◆ Required action 1
Swap "Collaborator" for "Partner" in the trial overview, and write out its passage between "Condition obesity" and "Kidney Diseases (NIDDK)", inclusive, with that change.
◆ Required action 2
According to the trial overview, what ages are the children enrolled in the study?
◆ Required action 3
Carry on the childhood obesity trial overview, beginning after its final sentence.

◆ Extract to read
• • • • •
Overview

This trial is active, not recruiting.

Condition obesity
Treatments behavioral family intervention, motivational interviewing
Phase phase 3
Sponsor Children's Hospital Medical Center, Cincinnati
Collaborator National Institute of Diabetes and Digestive and Kidney Diseases (NIDDK)
Start date March 2012
End date December 2015
Trial size 168 participants
Trial identifier NCT01546727, 1R01DK091251-01A1, R01DK091251

Summary

This study is a 3 arm, randomized, parallel group randomized clinical trial to test a clinic and home family behavioral intervention (LAUNCH) against 1) motivational interviewing (attention control; MI) and 2) standard of care (true standard of care control; STC) with 168 children ages 2 to 5 years who meet the criteria for obesity (>95th percentile for body mass index; BMI). Participants will be randomized to receive a 6 month intervention (LAUNCH, MI) or standard of care. The primary end-point will be change in BMI z-score at the end of treatment. The investigators will also assess maintenance of treatment gains at 6 and 12 months after treatment, and changes in factors thought to be mechanisms for change in weight (food intake and activity level), changes in the obesiogenic environment (parent weight, food intake and activity, and changes in the home food environment) and factors that could be negatively impacted (parent and child eating and feeding interactions).
• • • • •
Saved data entries
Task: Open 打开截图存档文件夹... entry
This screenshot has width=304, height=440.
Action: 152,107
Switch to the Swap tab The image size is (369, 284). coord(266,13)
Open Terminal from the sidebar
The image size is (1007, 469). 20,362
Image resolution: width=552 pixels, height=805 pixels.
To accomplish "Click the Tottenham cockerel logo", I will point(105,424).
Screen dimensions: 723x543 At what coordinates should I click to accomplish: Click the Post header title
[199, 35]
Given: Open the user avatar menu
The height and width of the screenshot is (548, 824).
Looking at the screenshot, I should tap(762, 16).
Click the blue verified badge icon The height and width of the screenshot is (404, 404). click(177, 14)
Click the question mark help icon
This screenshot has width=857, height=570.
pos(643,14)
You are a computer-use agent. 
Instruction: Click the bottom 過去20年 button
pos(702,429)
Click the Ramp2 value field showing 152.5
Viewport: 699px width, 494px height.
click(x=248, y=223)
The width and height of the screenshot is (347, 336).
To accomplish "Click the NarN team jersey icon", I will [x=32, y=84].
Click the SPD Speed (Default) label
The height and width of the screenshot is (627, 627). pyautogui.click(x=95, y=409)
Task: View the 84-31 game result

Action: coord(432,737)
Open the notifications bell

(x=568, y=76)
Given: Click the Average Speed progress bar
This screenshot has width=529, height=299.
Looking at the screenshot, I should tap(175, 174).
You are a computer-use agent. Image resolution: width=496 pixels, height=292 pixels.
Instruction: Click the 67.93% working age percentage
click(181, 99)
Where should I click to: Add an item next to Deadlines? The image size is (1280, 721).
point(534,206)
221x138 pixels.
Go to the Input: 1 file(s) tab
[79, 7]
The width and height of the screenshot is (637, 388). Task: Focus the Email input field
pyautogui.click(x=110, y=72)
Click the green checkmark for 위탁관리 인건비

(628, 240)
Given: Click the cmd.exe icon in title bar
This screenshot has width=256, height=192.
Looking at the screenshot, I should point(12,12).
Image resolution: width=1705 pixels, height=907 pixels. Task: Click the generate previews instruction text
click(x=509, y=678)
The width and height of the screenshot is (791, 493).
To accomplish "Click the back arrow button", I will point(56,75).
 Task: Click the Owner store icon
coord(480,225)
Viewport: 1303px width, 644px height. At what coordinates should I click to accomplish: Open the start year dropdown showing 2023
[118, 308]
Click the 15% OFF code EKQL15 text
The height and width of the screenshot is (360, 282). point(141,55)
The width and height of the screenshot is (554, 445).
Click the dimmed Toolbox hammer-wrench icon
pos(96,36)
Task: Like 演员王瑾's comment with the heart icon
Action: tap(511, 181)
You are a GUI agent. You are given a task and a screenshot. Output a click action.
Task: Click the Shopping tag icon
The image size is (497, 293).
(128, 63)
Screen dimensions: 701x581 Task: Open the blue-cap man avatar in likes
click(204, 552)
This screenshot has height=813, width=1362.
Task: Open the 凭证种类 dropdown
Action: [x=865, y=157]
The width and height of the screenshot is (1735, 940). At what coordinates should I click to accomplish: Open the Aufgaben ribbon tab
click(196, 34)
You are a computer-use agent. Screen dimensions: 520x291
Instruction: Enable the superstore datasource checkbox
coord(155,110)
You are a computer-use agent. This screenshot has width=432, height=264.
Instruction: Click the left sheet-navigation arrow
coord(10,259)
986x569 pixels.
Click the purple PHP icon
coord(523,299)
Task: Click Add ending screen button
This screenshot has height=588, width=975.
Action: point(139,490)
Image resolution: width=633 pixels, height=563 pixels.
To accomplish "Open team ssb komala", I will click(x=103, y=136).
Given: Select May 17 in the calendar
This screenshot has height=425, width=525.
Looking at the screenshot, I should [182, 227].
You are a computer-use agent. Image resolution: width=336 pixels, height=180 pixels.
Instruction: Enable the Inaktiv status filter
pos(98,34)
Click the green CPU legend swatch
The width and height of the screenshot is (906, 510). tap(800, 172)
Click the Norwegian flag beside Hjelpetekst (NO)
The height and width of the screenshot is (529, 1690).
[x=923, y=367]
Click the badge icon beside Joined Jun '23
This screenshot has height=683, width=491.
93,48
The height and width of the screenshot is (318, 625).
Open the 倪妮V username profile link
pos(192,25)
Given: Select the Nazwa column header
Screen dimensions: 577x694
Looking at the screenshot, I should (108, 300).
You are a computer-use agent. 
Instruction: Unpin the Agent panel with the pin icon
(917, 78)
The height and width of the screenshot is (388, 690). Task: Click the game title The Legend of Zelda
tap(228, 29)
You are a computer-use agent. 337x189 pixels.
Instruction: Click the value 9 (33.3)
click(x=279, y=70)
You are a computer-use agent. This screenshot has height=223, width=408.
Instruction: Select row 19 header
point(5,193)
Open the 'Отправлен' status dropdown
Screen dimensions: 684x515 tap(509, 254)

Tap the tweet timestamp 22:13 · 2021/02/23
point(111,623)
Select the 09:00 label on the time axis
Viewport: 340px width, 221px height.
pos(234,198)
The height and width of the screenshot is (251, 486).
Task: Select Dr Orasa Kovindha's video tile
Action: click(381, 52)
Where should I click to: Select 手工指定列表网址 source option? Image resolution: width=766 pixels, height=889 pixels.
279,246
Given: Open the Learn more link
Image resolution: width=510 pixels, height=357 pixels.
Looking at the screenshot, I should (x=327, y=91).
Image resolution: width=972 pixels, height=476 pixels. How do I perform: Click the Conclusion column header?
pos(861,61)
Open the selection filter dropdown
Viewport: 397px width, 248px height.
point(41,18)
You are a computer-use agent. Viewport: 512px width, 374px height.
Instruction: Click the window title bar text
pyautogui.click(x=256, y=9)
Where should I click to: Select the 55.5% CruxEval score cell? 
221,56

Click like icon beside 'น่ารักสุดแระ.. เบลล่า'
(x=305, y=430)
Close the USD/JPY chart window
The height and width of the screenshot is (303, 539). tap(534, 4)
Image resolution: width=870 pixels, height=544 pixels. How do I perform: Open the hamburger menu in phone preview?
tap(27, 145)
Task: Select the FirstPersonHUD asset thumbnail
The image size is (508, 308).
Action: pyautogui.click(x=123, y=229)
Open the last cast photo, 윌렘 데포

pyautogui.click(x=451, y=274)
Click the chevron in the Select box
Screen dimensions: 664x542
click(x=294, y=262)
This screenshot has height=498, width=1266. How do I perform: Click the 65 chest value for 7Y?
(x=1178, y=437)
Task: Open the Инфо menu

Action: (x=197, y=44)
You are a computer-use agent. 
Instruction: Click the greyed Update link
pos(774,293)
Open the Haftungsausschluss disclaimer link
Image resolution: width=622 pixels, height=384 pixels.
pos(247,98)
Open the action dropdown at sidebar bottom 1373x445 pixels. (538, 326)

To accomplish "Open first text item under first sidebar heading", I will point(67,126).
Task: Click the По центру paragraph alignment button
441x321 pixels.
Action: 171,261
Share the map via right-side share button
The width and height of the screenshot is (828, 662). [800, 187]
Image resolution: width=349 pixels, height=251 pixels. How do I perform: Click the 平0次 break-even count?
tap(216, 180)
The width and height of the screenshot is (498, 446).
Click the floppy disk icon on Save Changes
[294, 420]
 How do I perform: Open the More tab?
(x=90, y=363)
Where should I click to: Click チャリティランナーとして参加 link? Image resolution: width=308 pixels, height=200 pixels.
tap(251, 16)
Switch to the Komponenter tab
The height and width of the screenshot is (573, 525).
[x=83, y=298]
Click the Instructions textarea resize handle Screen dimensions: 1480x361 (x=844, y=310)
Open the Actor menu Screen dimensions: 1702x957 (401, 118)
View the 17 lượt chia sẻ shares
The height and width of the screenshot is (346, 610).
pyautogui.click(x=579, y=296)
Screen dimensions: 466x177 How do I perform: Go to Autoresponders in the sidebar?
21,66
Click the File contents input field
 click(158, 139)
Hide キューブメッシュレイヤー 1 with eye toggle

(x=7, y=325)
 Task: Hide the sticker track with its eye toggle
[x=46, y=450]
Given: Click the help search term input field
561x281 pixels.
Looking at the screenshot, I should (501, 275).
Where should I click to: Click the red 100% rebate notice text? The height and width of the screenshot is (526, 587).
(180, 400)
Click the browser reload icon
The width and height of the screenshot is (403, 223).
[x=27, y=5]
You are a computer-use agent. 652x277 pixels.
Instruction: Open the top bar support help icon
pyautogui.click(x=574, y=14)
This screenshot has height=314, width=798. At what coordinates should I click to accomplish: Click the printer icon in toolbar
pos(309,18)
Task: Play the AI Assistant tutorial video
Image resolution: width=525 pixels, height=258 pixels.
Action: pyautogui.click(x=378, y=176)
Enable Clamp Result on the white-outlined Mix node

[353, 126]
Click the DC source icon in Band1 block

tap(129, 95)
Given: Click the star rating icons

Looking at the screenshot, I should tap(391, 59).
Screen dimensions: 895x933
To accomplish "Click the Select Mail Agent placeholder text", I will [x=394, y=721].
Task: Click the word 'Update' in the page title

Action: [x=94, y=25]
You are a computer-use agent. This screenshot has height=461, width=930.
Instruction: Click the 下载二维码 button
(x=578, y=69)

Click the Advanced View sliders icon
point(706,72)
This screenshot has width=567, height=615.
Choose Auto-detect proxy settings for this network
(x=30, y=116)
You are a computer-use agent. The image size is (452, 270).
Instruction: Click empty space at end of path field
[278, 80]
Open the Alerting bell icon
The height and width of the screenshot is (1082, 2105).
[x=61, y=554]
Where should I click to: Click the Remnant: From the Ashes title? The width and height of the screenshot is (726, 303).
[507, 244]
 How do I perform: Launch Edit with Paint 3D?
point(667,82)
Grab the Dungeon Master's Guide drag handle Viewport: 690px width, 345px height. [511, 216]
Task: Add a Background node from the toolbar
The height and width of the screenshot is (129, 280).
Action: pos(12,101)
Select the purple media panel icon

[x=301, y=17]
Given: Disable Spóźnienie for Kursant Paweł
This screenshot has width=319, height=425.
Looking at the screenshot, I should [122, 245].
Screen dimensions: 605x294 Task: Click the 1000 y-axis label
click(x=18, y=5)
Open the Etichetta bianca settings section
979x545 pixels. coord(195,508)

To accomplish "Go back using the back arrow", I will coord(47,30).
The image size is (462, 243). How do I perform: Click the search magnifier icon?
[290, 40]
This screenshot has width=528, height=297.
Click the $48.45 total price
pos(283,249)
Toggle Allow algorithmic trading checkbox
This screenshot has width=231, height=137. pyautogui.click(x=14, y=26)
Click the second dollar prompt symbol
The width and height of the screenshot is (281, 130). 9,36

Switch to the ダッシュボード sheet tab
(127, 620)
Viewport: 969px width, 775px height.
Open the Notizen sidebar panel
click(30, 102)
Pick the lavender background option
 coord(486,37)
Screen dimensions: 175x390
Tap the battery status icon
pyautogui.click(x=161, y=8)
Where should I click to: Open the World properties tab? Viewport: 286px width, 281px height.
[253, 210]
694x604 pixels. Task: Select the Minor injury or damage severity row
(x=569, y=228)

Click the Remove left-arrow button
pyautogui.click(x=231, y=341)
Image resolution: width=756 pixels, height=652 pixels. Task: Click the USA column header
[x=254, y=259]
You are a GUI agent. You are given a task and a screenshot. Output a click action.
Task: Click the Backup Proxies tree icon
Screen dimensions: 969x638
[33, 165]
• • • • •
◆ Answer section 1
Condition obesity
Treatments behavioral family intervention, motivational interviewing
Phase phase 3
Sponsor Children's Hospital Medical Center, Cincinnati
Partner National Institute of Diabetes and Digestive and Kidney Diseases (NIDDK)

◆ Answer section 2
The children are 2 to 5 years old.

◆ Answer section 3
United States No locations recruiting
Other Countries No locations recruiting

Study Design

Allocation randomized
Endpoint classification efficacy study
Intervention model factorial assignment
Masking double blind (investigator, outcomes assessor)
Primary purpose treatment
Arm
(Experimental)
This intervention will provide nutritional counseling for a health diet, parent training in effective child behavioral management strategies, and stimulus control of the home environment delivered via group based clinic visits and individual home visits on alternate weeks
behavioral family intervention LAUNCH
Three months of weekly treatment delivered via alternating group based clinic visits and individual home visits followed by three months of every other week treatment alternating between clinic and home.
(Active Comparator)
This intervention will shared information with parents about their child's weight and use motivational interviewing to elicit changes parents would like to make to their child diet and activity patterns.
motivational interviewing MI
Motivational interviewing will be delivered at the same frequency at the behavioral intervention with 4 in-person visits spaced at the first visit, month 3 and month 5. Phone calls will be conducted weekly during the first 3 months and every other week during months 4 through 6.
(No Intervention)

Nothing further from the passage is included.